_Trecho apresentado_.
VI – Por fim, sexta ressalva: enquanto os PCNs prevêem que os temas transversais aparecem
nas áreas definidas atravessando os seus objetivos, conteúdos e orientações didáticas, a ficha de avaliação
parece não levar em conta, de forma clara, a preocupação com os temas, a não ser quando aborda a
necessidade da diversidade temática. É nesse item que os temas transversais entrariam? Levando em conta
que os PCNs para língua portuguesa realçam a importância da formação de cidadãos que sejam capazes de
análise crítica e de transformação da realidade vinculada aos temas, de que maneira a ficha contempla este
aspecto? Parece que ela reduz a abordagem dos temas transversais à variedade temática.

_Instruções da tarefa_.
Com base no trecho apresentado, responda às perguntas a seguir.
1. Onde os PCNs prevêem que os temas transversais aparecem?
2. Em que caso a ficha de avaliação parece levar em conta a preocupação com os temas?
3. O que os PCNs para língua portuguesa realçam?

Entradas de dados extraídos
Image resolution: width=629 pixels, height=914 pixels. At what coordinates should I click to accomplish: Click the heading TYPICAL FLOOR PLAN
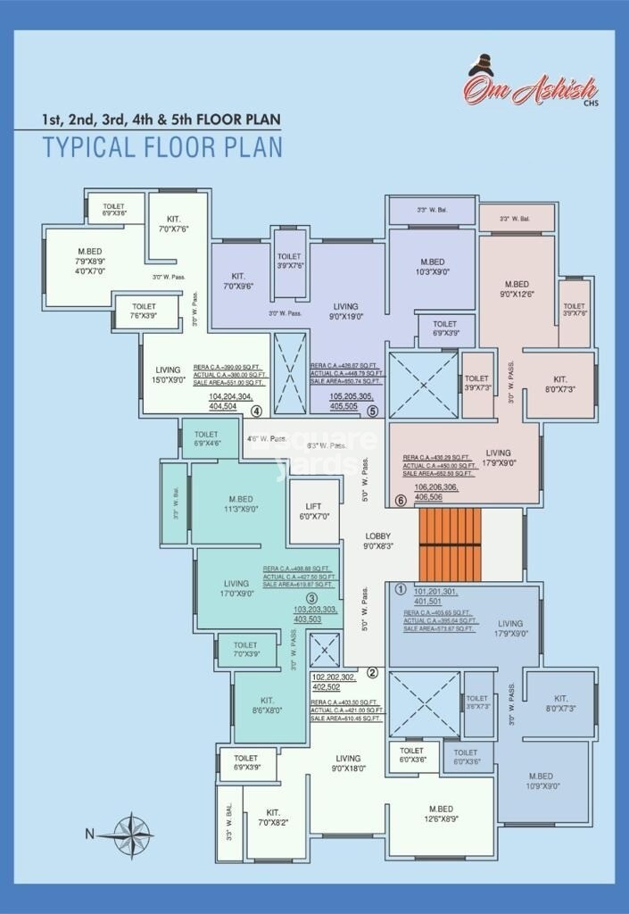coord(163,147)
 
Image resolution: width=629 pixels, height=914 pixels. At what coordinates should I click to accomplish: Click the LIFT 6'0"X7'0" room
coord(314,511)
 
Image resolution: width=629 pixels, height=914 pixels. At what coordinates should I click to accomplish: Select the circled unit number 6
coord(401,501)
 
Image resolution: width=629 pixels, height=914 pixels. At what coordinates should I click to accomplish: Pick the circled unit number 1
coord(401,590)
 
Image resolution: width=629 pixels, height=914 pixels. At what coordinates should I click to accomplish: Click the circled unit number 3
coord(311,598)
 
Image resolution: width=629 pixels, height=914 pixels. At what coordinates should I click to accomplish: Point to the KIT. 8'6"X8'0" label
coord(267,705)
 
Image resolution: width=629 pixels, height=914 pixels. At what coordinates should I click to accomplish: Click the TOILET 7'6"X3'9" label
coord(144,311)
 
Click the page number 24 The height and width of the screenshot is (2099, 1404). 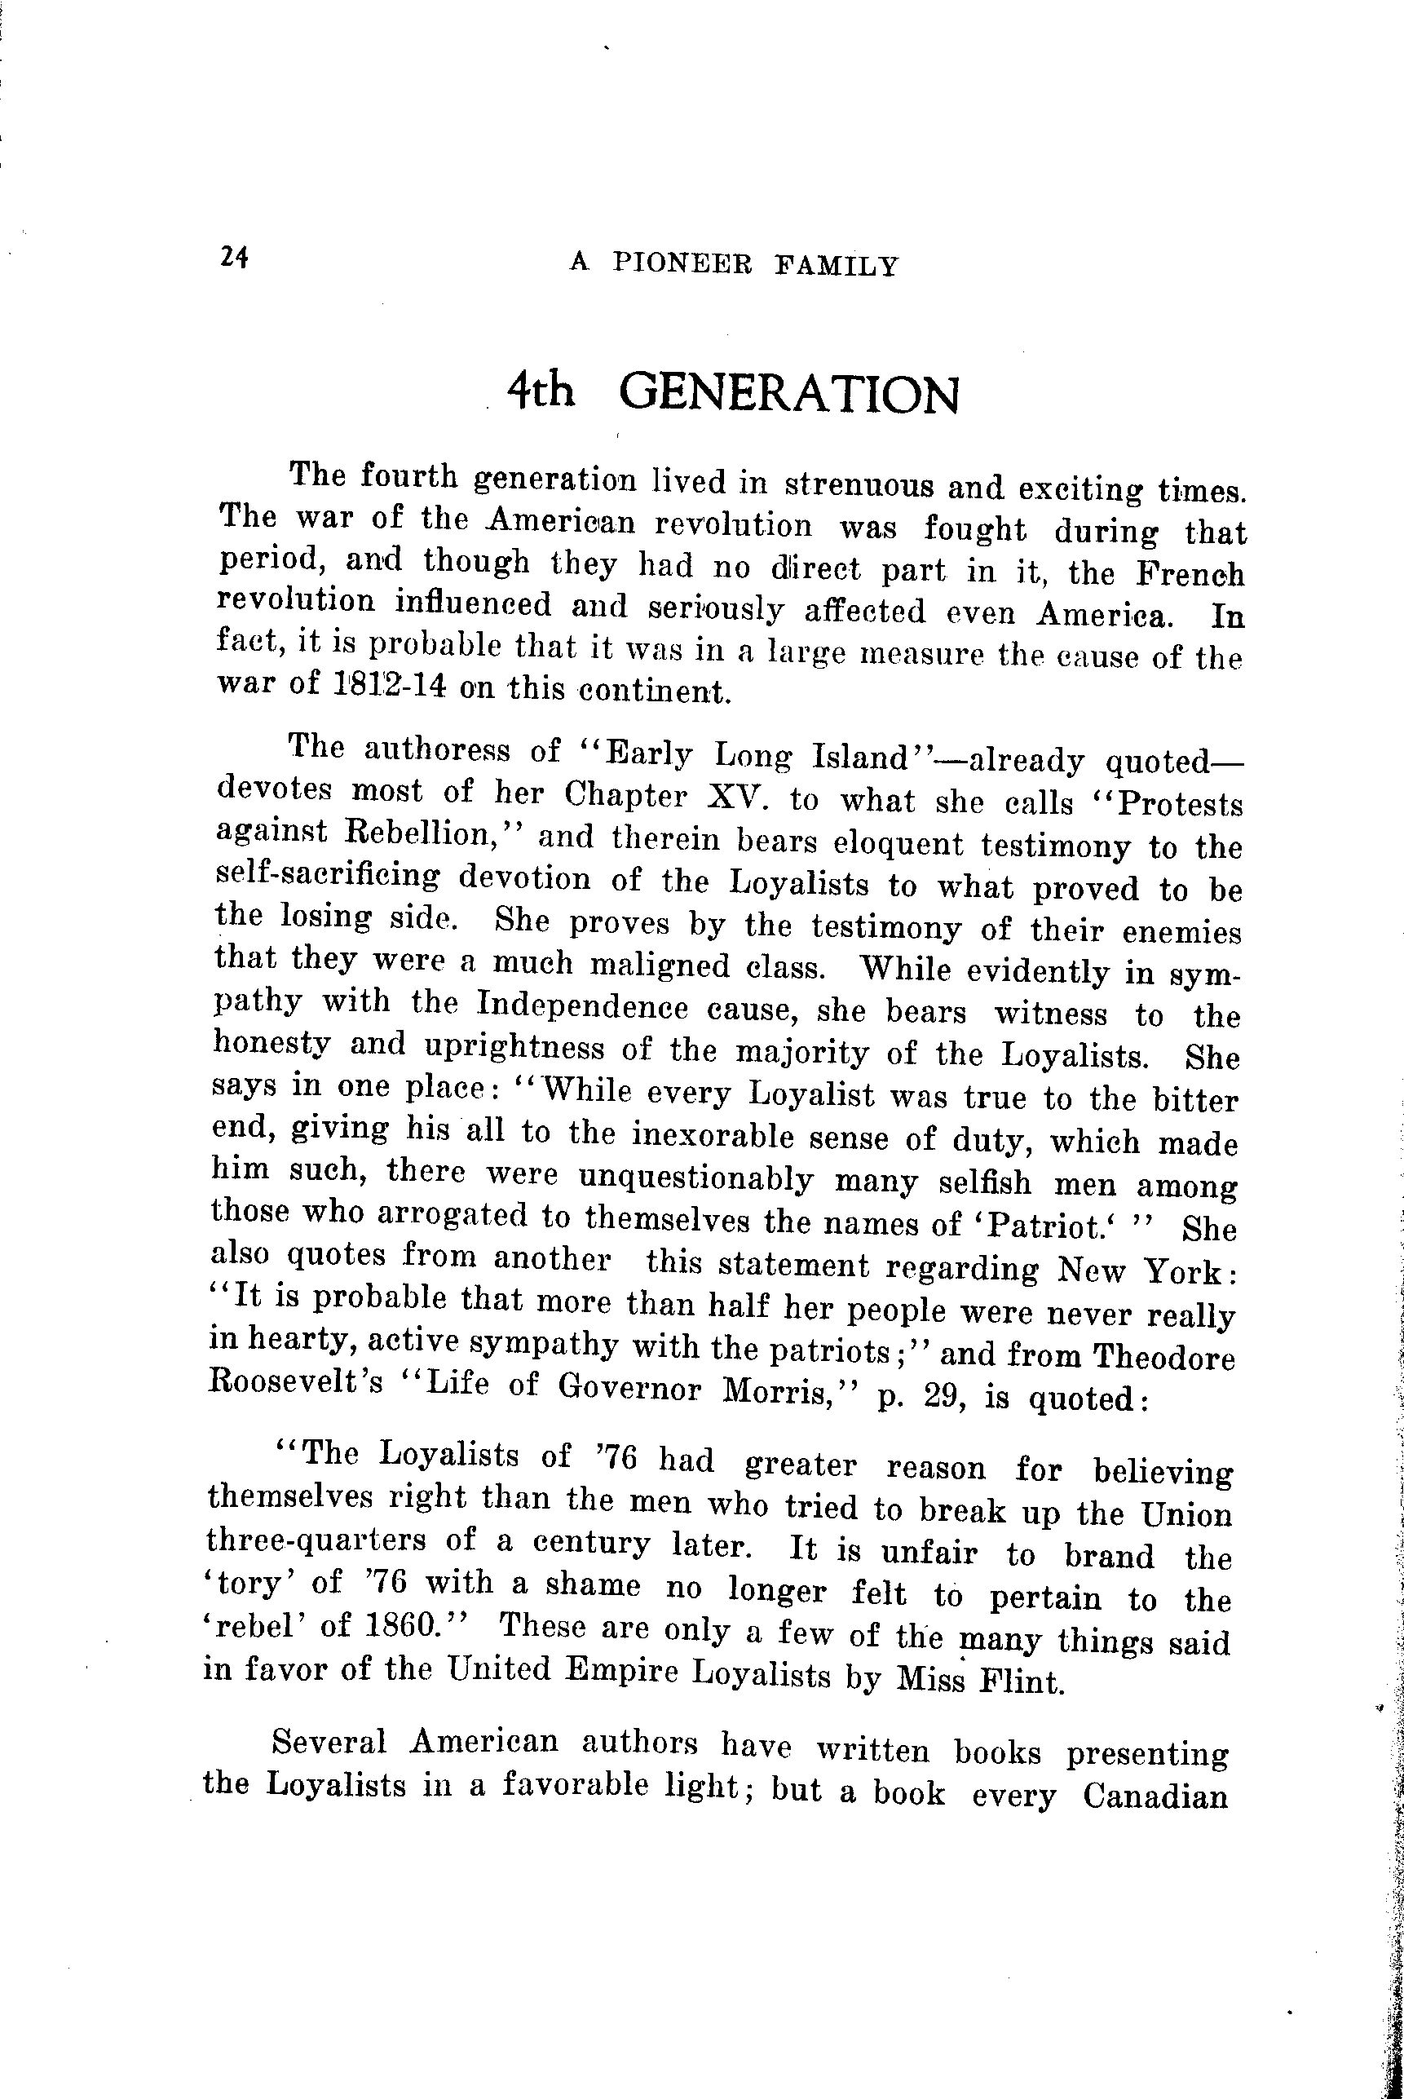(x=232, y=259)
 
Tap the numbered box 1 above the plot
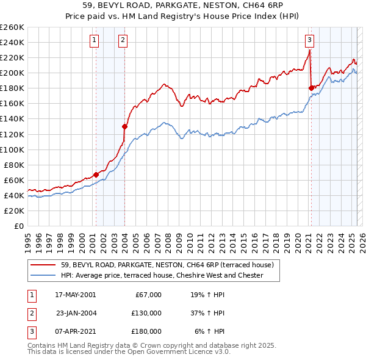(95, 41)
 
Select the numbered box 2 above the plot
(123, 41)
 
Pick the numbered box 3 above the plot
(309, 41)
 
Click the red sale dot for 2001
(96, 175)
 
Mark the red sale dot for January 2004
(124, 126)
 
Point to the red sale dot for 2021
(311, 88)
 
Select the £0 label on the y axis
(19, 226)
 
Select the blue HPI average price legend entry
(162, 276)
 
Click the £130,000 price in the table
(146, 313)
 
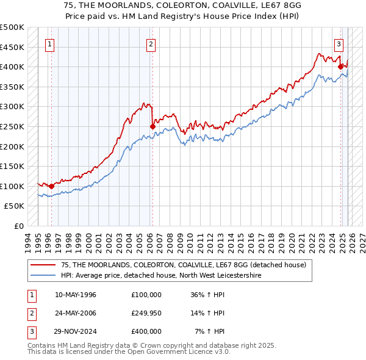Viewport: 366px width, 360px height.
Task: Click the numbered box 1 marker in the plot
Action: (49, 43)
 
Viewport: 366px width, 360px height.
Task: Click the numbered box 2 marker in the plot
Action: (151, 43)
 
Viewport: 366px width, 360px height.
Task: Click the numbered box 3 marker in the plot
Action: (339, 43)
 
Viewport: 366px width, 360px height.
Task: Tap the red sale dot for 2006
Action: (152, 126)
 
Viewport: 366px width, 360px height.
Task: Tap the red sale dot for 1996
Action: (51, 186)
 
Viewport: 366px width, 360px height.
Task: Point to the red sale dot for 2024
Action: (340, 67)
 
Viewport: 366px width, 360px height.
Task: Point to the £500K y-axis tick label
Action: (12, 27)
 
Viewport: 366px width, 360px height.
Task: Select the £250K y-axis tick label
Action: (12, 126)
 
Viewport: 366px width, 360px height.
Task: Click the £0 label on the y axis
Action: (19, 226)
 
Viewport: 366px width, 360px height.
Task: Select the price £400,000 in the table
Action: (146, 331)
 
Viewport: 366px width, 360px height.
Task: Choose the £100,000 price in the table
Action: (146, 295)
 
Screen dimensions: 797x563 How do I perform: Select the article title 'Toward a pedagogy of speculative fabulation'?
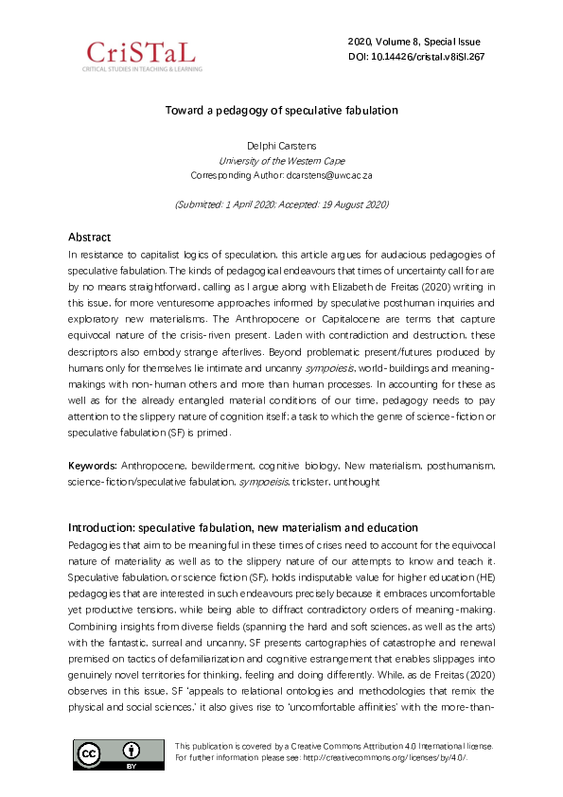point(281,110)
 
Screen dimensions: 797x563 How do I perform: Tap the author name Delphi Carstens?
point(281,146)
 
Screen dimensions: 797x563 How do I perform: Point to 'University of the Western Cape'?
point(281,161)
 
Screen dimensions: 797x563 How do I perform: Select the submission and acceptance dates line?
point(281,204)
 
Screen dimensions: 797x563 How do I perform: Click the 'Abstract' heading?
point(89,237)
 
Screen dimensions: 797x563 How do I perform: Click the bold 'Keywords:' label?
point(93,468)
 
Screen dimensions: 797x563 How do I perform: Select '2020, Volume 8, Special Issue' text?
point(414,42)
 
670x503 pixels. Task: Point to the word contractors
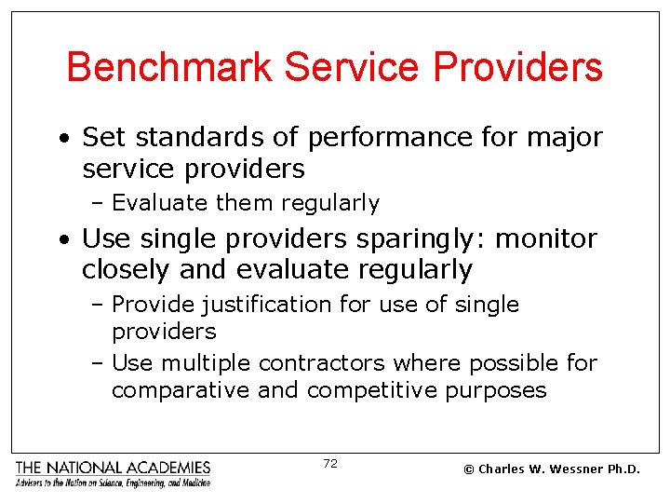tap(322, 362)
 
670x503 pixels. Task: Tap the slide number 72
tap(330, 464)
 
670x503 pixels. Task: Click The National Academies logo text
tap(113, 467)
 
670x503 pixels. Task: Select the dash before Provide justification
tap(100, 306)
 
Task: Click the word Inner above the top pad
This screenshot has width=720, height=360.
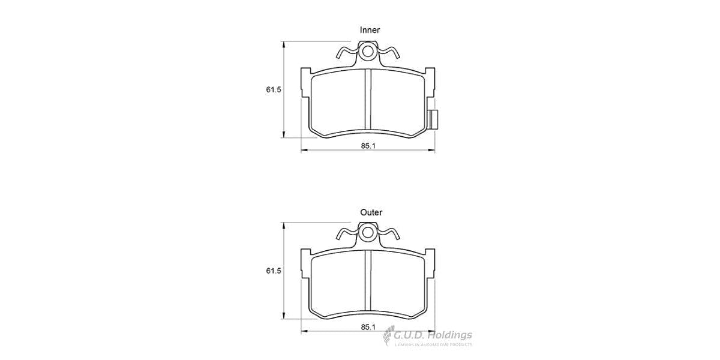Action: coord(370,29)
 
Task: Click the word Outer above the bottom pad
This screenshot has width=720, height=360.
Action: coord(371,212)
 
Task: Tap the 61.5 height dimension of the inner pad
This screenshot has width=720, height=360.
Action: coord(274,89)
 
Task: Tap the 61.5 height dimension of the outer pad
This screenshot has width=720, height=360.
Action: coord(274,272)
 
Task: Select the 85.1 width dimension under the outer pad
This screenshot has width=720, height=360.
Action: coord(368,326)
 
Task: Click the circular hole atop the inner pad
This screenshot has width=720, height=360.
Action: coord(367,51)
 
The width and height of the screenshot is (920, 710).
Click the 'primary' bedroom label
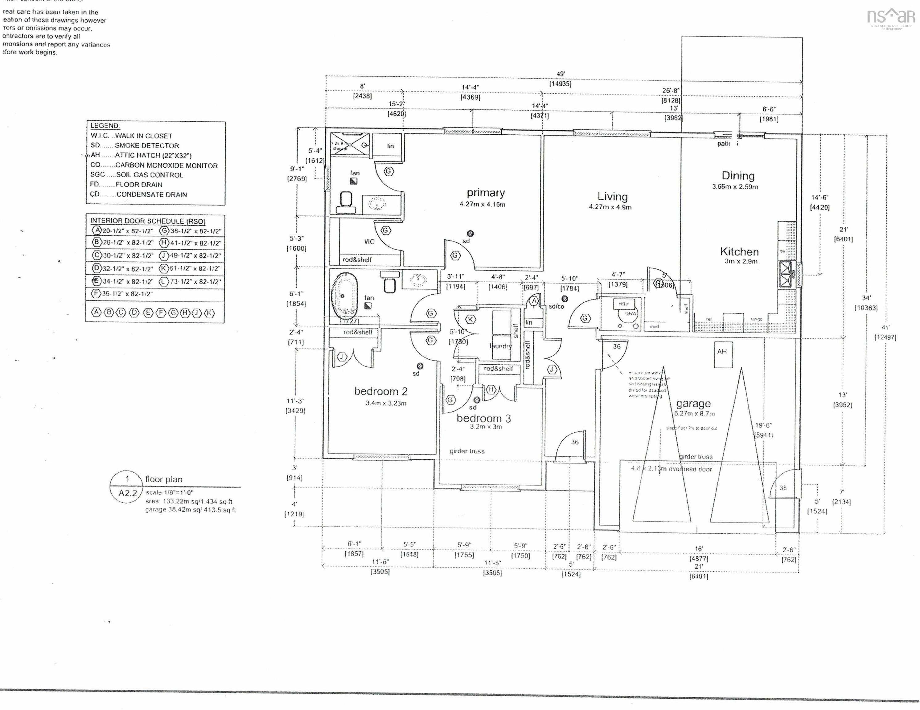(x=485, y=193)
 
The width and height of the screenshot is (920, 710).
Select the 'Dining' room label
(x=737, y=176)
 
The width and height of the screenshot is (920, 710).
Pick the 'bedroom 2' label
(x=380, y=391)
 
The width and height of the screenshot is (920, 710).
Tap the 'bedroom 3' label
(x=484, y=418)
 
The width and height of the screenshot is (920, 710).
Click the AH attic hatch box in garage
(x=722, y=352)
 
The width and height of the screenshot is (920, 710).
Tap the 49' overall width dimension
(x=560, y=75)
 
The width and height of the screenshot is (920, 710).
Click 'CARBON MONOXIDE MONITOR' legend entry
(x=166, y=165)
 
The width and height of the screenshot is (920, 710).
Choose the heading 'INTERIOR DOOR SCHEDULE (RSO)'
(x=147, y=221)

_Resultado da tarefa_.
1. Nas áreas definidas, atravessando os seus objetivos, conteúdos e orientações didáticas.
2. Quando aborda a necessidade da diversidade temática.
3. A importância da formação de cidadãos que sejam capazes de análise crítica e de transformação da realidade vinculada aos temas.